Reading JSON in a Git repo isn't particularly productive, so this afternoon I figured out how to transform that data into a SQLite database and publish it with Datasette.

The result is https://pge-outages.simonwillison.net/ (no longer available)

Update from 27th October 2019: I also used the data to create this animation (first shared on Twitter):

Your browser does not support the video tag.

The data model: outages and snapshots

The three key tables to understand are outages, snapshots and outage_snapshots.

PG&E assign an outage ID to every outage - where an outage is usually something that affects a few dozen customers. I store these in the outages table.

Every 10 minutes I grab a snapshot of their full JSON file, which reports every single outage that is currently ongoing. I store a record of when I grabbed that snapshot in the snapshots table.

The most interesting table is outage_snapshots. Every time I see an outage in the JSON feed, I record a new copy of its data as an outage_snapshot row. This allows me to reconstruct the full history of any outage, in 10 minute increments.

Here are all of the outages that were represented in snapshot 1269 - captured at 4:10pm Pacific Time today.

I can run select sum(estCustAffected) from outage_snapshots where snapshot = 1269 (try it here) to count up the total PG&E estimate of the number of affected customers - it's 545,706!

I've installed datasette-vega which means I can render graphs. Here's my first attempt at a graph showing the number of estimated customers affected over time.

(I don't know why there's a dip towards the end of the graph).

I also defined a SQL view which shows all of the outages from the most recently captured snapshot (usually within the past 10 minutes if the PG&E website hasn't gone down) and renders them using datasette-cluster-map.

Things to be aware of

There are a huge amount of unanswered questions about this data. I've just been looking at PG&E's JSON and making guesses about what things like estCustAffected means. Without official documentation we can only guess as to how accurate this data is, or how it should be interpreted.

Some things to question:

What's the quality of this data? Does it reflect accurately on what's actually going on out there?
What's the exact meaning of the different columns - estCustAffected, currentEtor, autoEtor, hazardFlag etc?
Various columns (lastUpdateTime, currentEtor, autoEtor) appear to be integer unix timestamps. What timezone were they recorded in? Do they include DST etc?

How it works

I originally wrote the scraper back in October 2017 during the North Bay fires, and moved it to run on Circle CI based on my work building a commit history of San Francisco's trees.

It's pretty simple: every 10 minutes a Circle CI job runs which scrapes the JSON feed that powers the PG&E website's outage map.

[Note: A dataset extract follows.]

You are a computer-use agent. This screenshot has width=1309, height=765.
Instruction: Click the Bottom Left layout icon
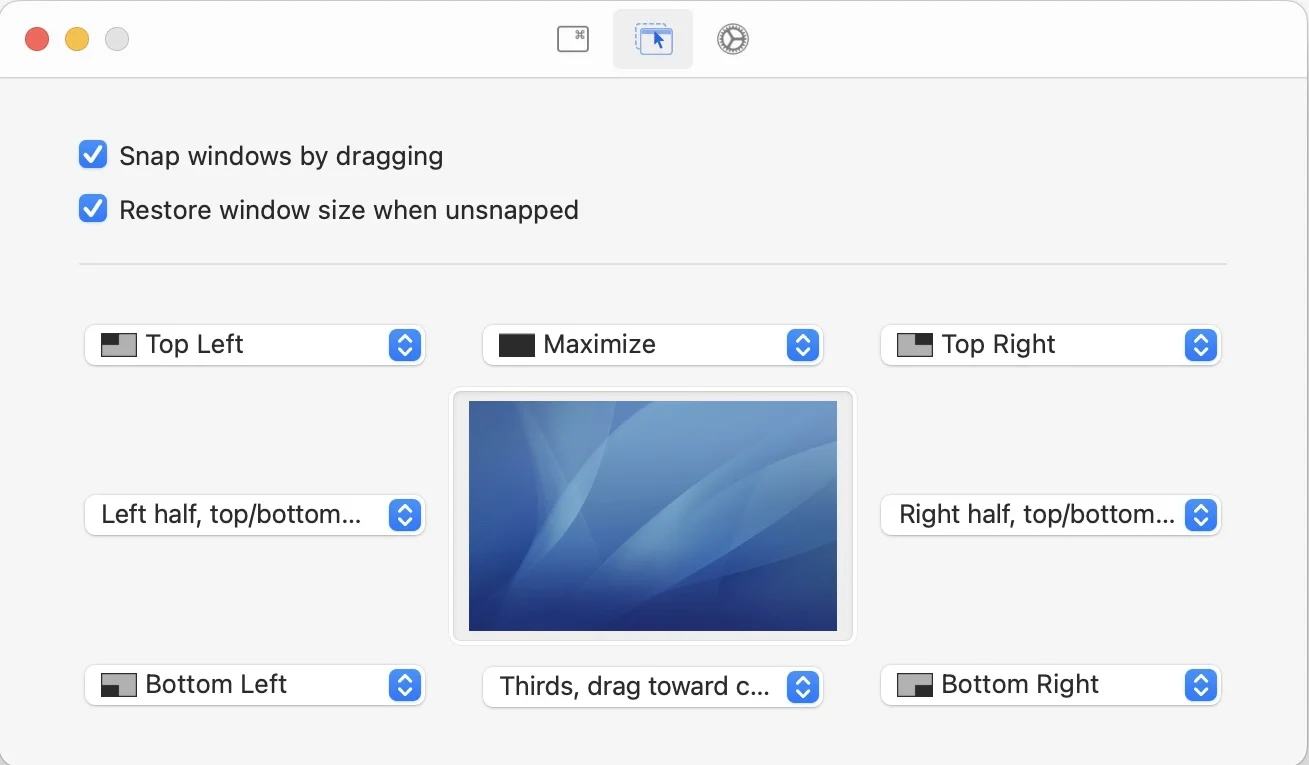(119, 685)
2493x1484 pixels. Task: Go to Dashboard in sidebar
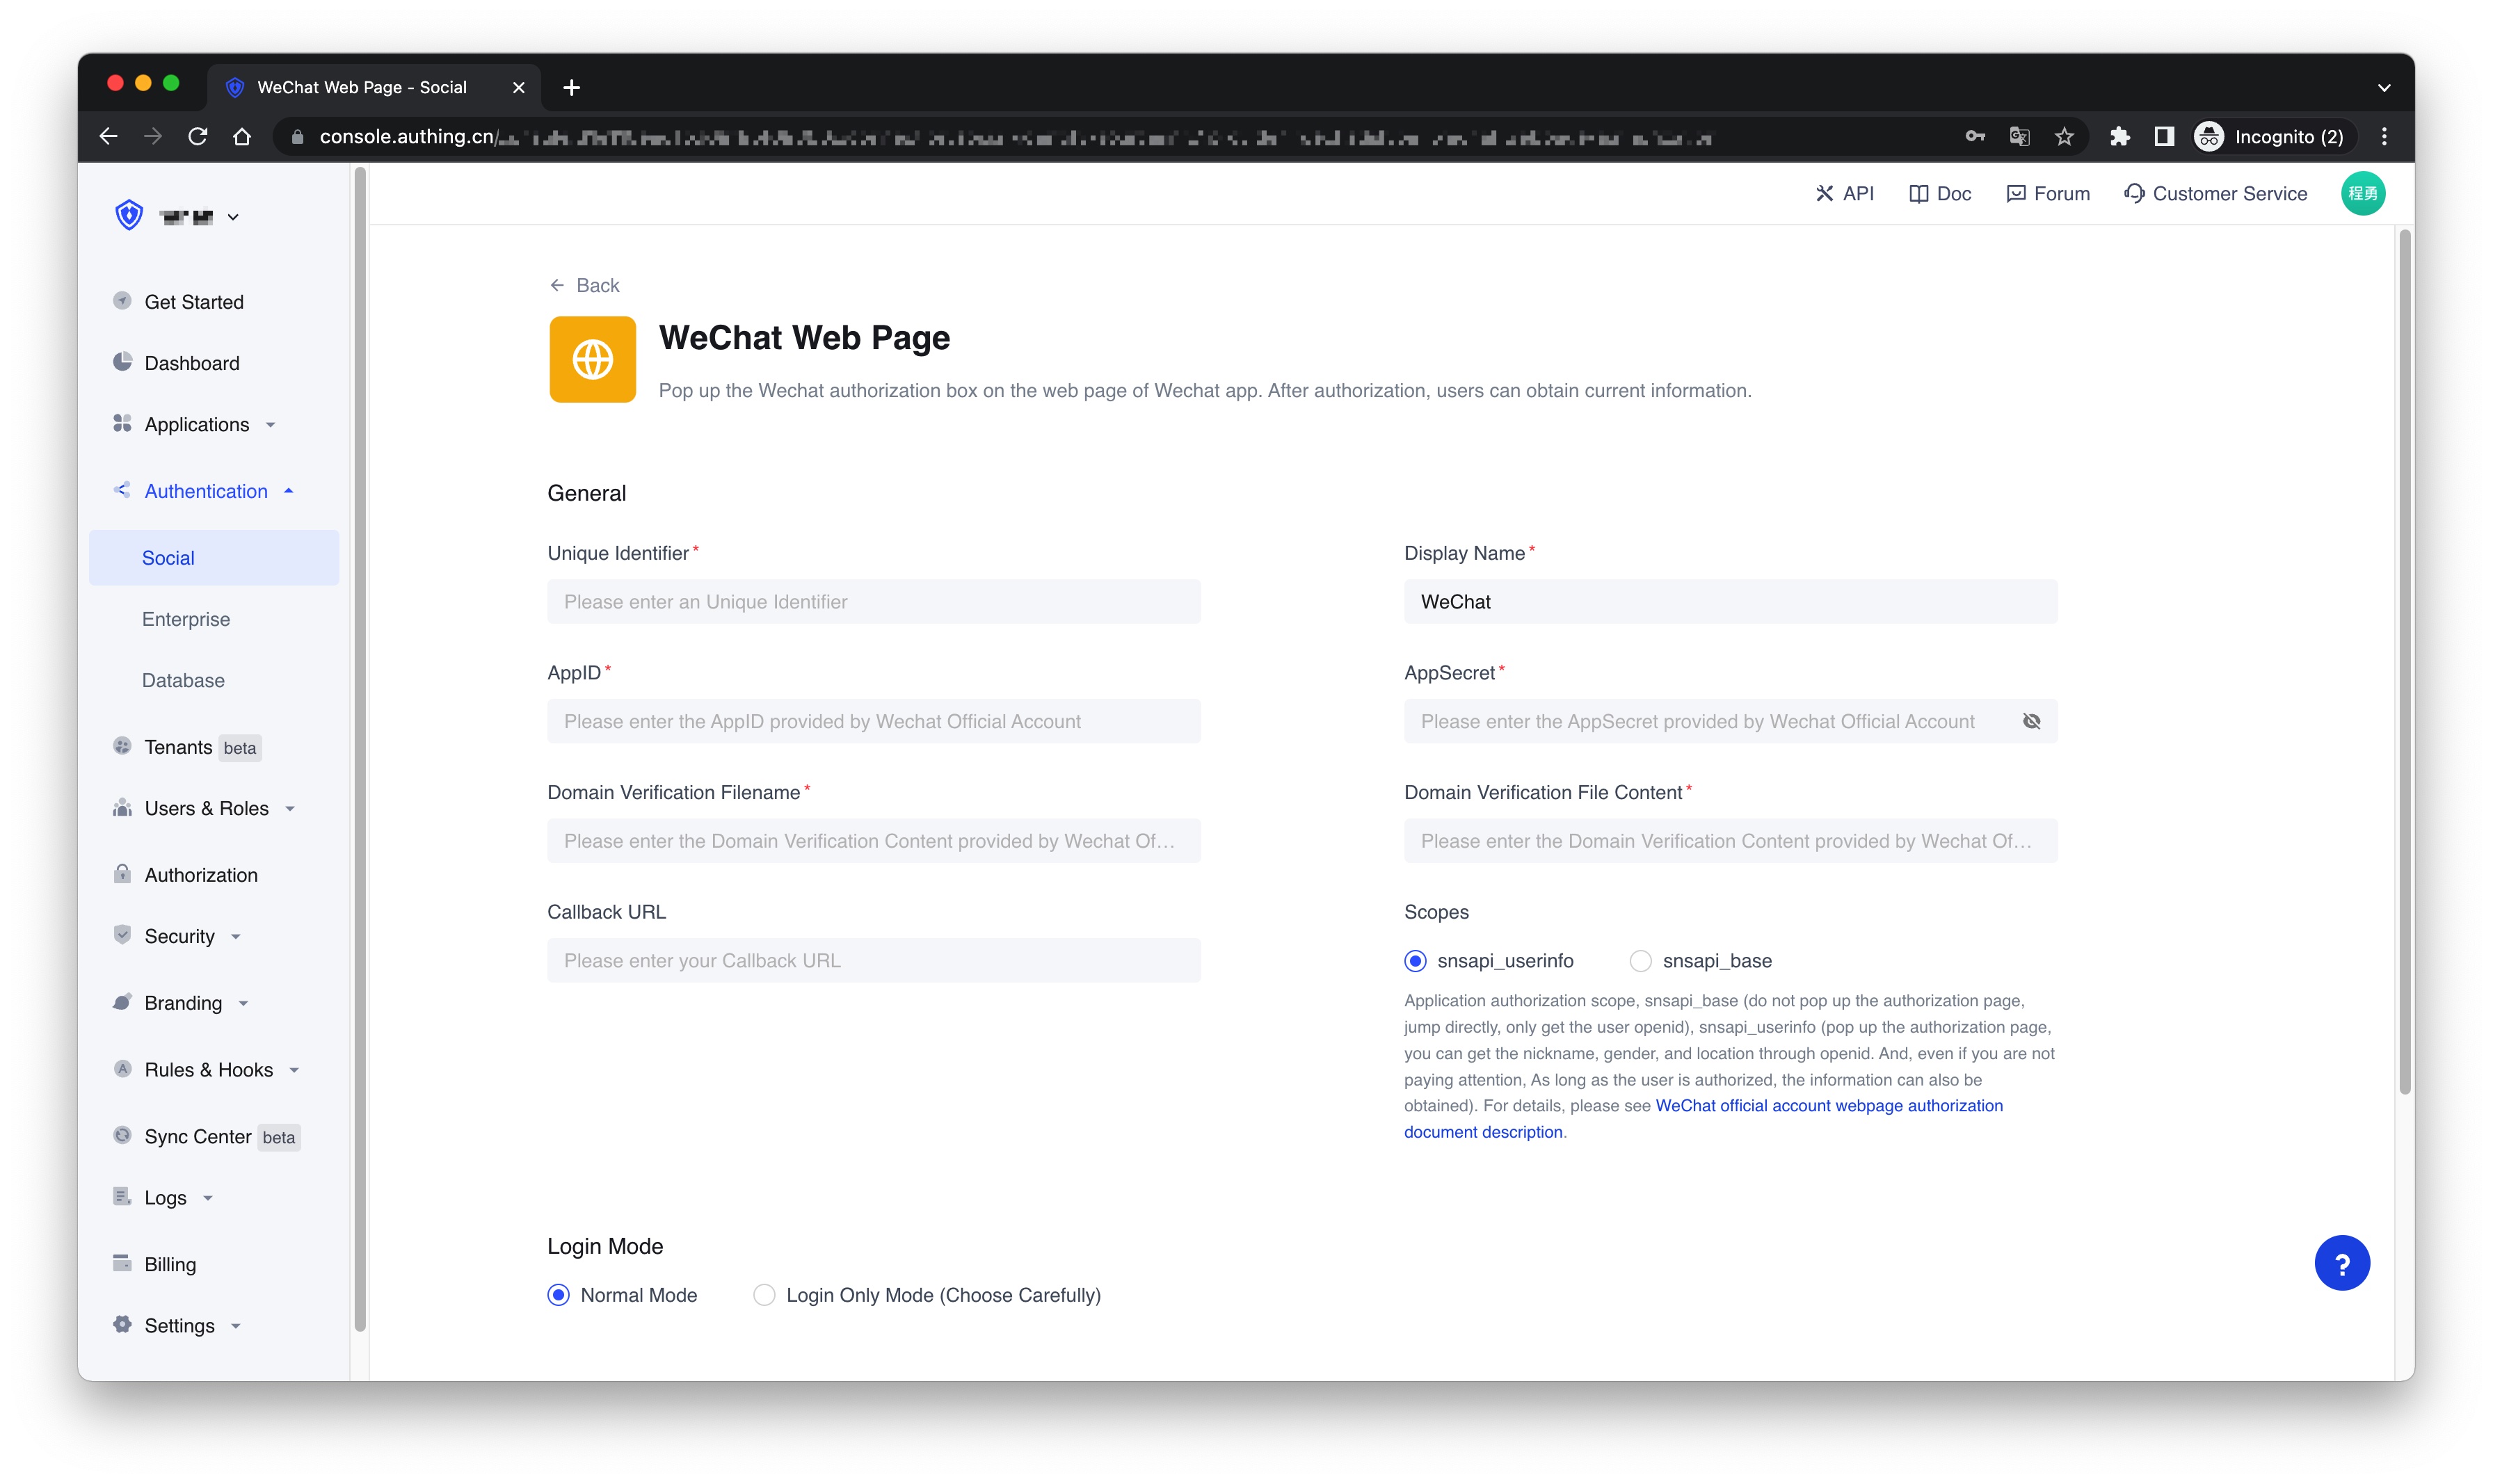[x=192, y=363]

The JSON is then committed to my pge-outages GitHub repository, over-writing the existing pge-outages.json file. There's some code that attempts to generate a human-readable commit message, but the historic data itself is saved in the commit history of that single file.

Building the Datasette

The hardest part of this project was figuring out how to turn a GitHub commit history of changes to a JSON file into a SQLite database for use with Datasette.

After a bunch of prototyping in a Jupyter notebook, I ended up with the schema described above.

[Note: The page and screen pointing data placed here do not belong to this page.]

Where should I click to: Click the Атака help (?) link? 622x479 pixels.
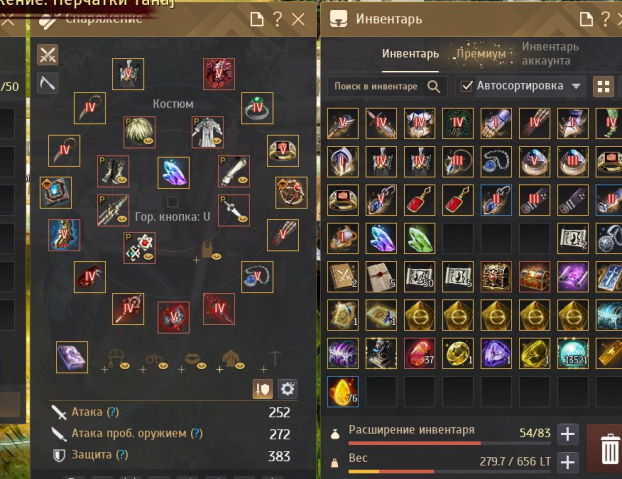click(113, 412)
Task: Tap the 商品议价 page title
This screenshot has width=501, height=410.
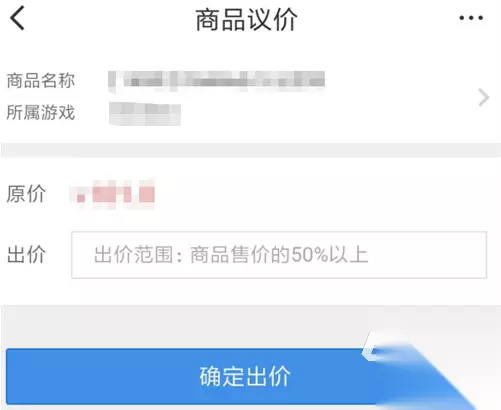Action: pyautogui.click(x=246, y=20)
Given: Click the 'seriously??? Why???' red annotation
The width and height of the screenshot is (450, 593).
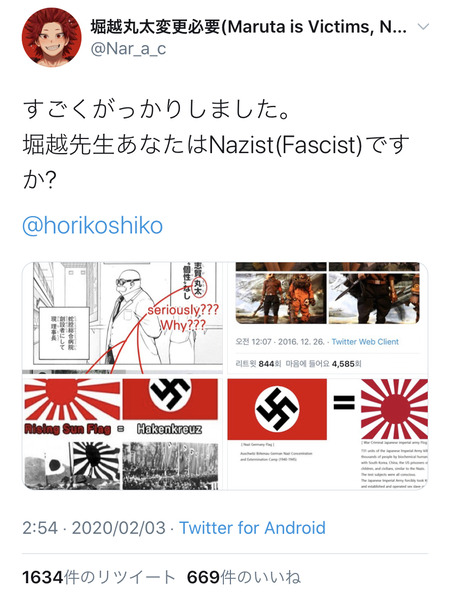Looking at the screenshot, I should (x=183, y=317).
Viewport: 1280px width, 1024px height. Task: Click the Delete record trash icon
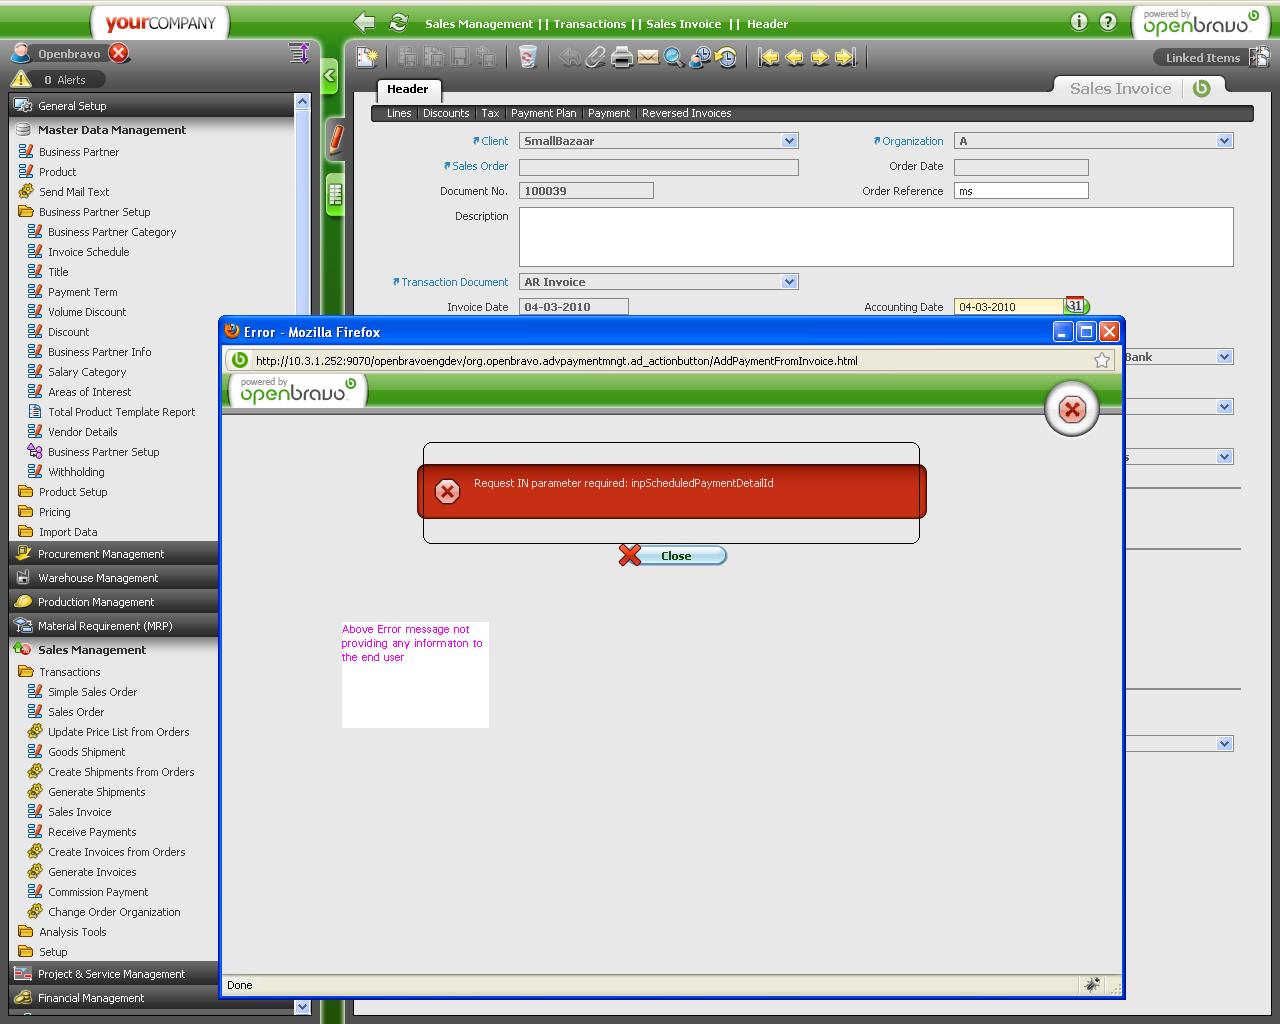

The code that generates the database can be found in build_database.py. I used GitPython to read data from the git repository and my sqlite-utils library to create and update the database.

Deployment

Since this is a large database that changes every ten minutes, I couldn't use the usual datasette publish trick of packaging it up and re-deploying it to a serverless host (Cloud Run or Heroku or Zeit Now) every time it updates.

Instead, I'm running it on a VPS instance. I ended up trying out Digital Ocean for this, after an enjoyable Twitter conversation about good options for stateful (as opposed to stateless) hosting.

Next steps

I'm putting this out there and sharing it with the California News Nerd community in the hope that people can find interesting stories in there and help firm up my methodology - or take what I've done and spin up much more interesting forks of it.

If you build something interesting with this please let me know, via email (swillison is my Gmail) or on Twitter.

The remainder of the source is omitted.